What Happened? (2009)




Alexander Bell, inventor of the telephone, in his first words said, “What hath God wrought”? If he could return today and see telephones in the faces of the public everywhere including to the demise of many innocent people, the automobile, he would say again, “What happened?”

The first telephone in the White House was installed in 1877 during the presidency of Rutherford B. Hayes. I was raised in a rural community where there was just one telephone for miles and it was at my cousin's country store. My parents did not have a party line telephone until 1960.

Technology has changed the world, but human nature remains largely untouched. The greatest challenge to this country and its citizens is not the invention and establishment of new technologies, but the absolute failure of our system of education. The school system is a complete failure largely due to the most effective union in existence, the Teacher’s Union (NEA). We thought, and some still think, that throwing money at the problem will increase the learning ability of students. Washington DC spends more money on each student ($17,000) than any other school system in the nation. As I heard one black educator from Boston say on the public airways recently, “We should just shut down all the schools and start over”.

Ask the largest employer in your town, in my city it is the large regional hospital, or the smallest employer in your town, what is his biggest problem? The answer every time will come back the lack of education of the employees, their inability to perform the task for which they were hired, their attitude towards each other and the people they are supposed to serve.  I said to one of my employees, one who seemed to have more promise than most, “I will teach you everything I know about Real Estate and Securities (the areas which I have more financial success than anywhere else), but you must read, as I did, everything possible in these fields as money does not grow on trees, you still have to work for it”. He said, “I don’t care about all that work, I just want to get a check every month”. This has become the general attitude of our young people and our older citizens because the monthly check is more important in their lives than God, family or country.

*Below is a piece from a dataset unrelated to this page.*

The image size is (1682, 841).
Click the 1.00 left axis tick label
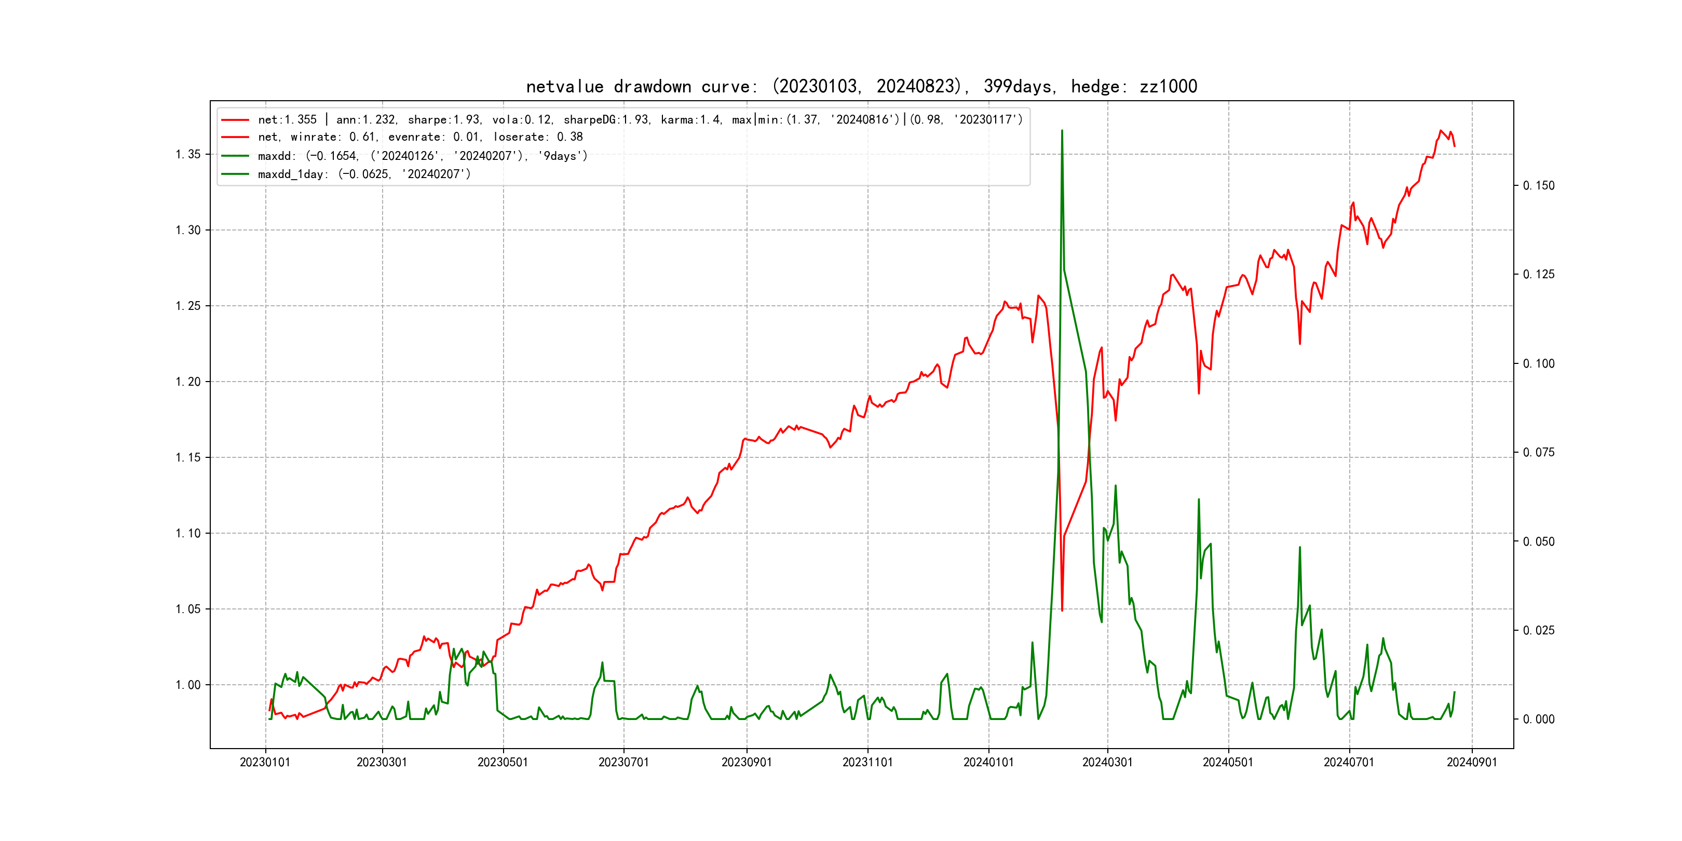(188, 685)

In the past 3 days, after careful interviews where this 79 year old totally blind, 100% disabled service connected veteran shared much of his life and was careful to make sure the prospective employee understood his job, price, after 3 hours of work taking dictation, each just got up and just walked out the door without saying anything. I did get an email from the last this morning in which he apologized and said that “the work was more than he anticipated and that he had much respect for me”.  The facts are, he knew ahead of time just as the other one knew ahead of time everything involved in the job, had watched others doing the job but did not have the education background even to being able to admit that they each were having a problem.

I am closely associated with several colleges and universities. I am told they spend most of the student's early time, during matriculation, with “preliminary catch-up work”, remedial, things they should have brought with them from high school. But of the 65% of the students who enter high school, who graduate, their diploma is almost worthless. Most employers spend too much time just correcting mistakes. Even the college graduate, unless in a stressful, demanding curriculum of intense and accurate studies such as the sciences, mathematics, physics, music areas, where there is no room for guess work, we find a lackadaisical attitude.

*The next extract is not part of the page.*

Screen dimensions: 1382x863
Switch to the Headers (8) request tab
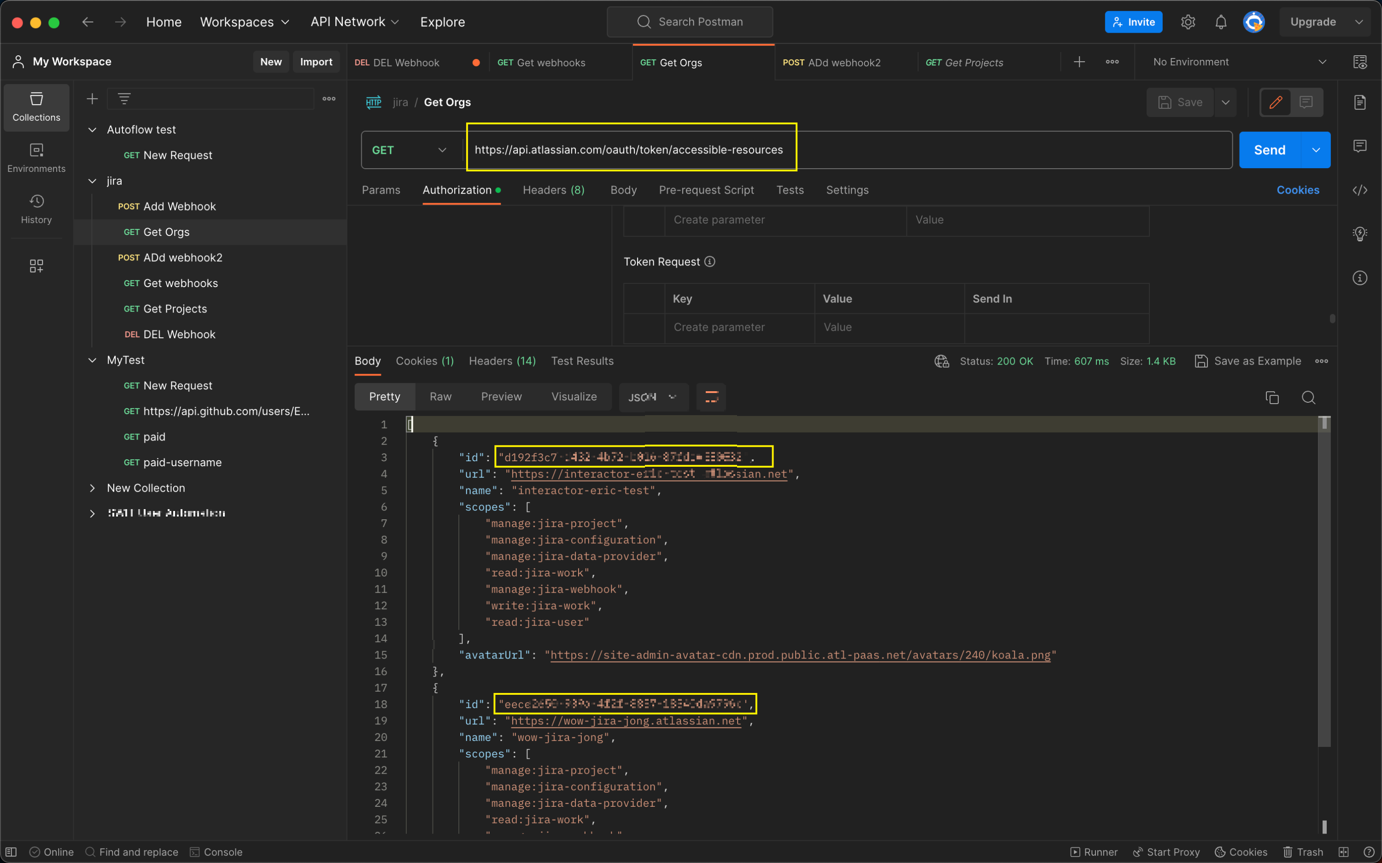(553, 190)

In England, many individuals refuse to even accept the knighthood award anymore because so many undesirables have been knighted by the queen, that knighthood means nothing anymore.

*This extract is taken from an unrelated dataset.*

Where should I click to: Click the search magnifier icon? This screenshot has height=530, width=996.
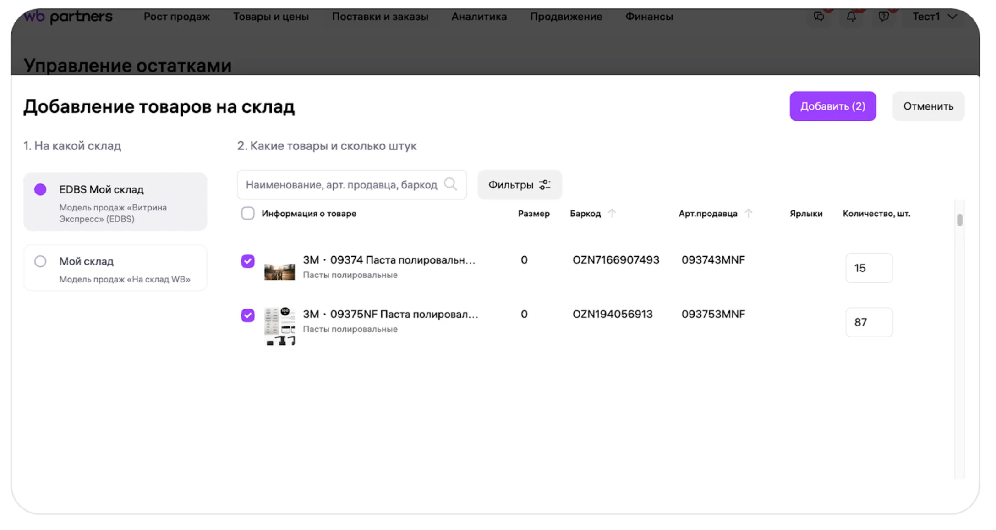450,184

In China, India, even many third world countries, the most important matter in a family or individuals life is success in education. When my parents and grandparents matured, a high school education was a real accomplishment. There were very few college graduates in the county or even in the state. The best educated citizens were the ministers and lawyers. Many of them were self-educated. I knew two lawyers, even in my younger life, who did not go to a law school, only “read law with other prominent lawyers and judges”. Most professions have increased their time in school but such is not reflected in their knowledge. I loved everyone of my elementary and high school teachers. They were real teachers and their mission in life was to teach and make sure that their students did learn. To the uninitiated, everything is obscure. Only the most dull citizen does not recognize the fact that our schools are failing. It has happened and only the education community and parents are responsible.

Dr. Clarence Poe, one of North Carolina's most distinguished citizens, editor of the Progressive Farmer, attended a one-room country school for just three months a year, and just one year of high school in Greensboro, but he read eagerly. One can self-educate if you know how to read.

Governor Charles Brantley Aycock, education governor (1900-1904), born and reared in the community in which this writer was born and reared, attained his zeal for education when he saw his mother put her mark on a deed...she could not sign her name. He decided then and there, that every North Carolina citizen should learn to read and write. Yet, over 100 years later, the illiteracy rate in North Carolina is as high as it was in Gov. Aycock's lifetime, a shame and disgrace to those in North Carolina, school board members, teachers, members of the education elite, who have the audacity to call themselves educators.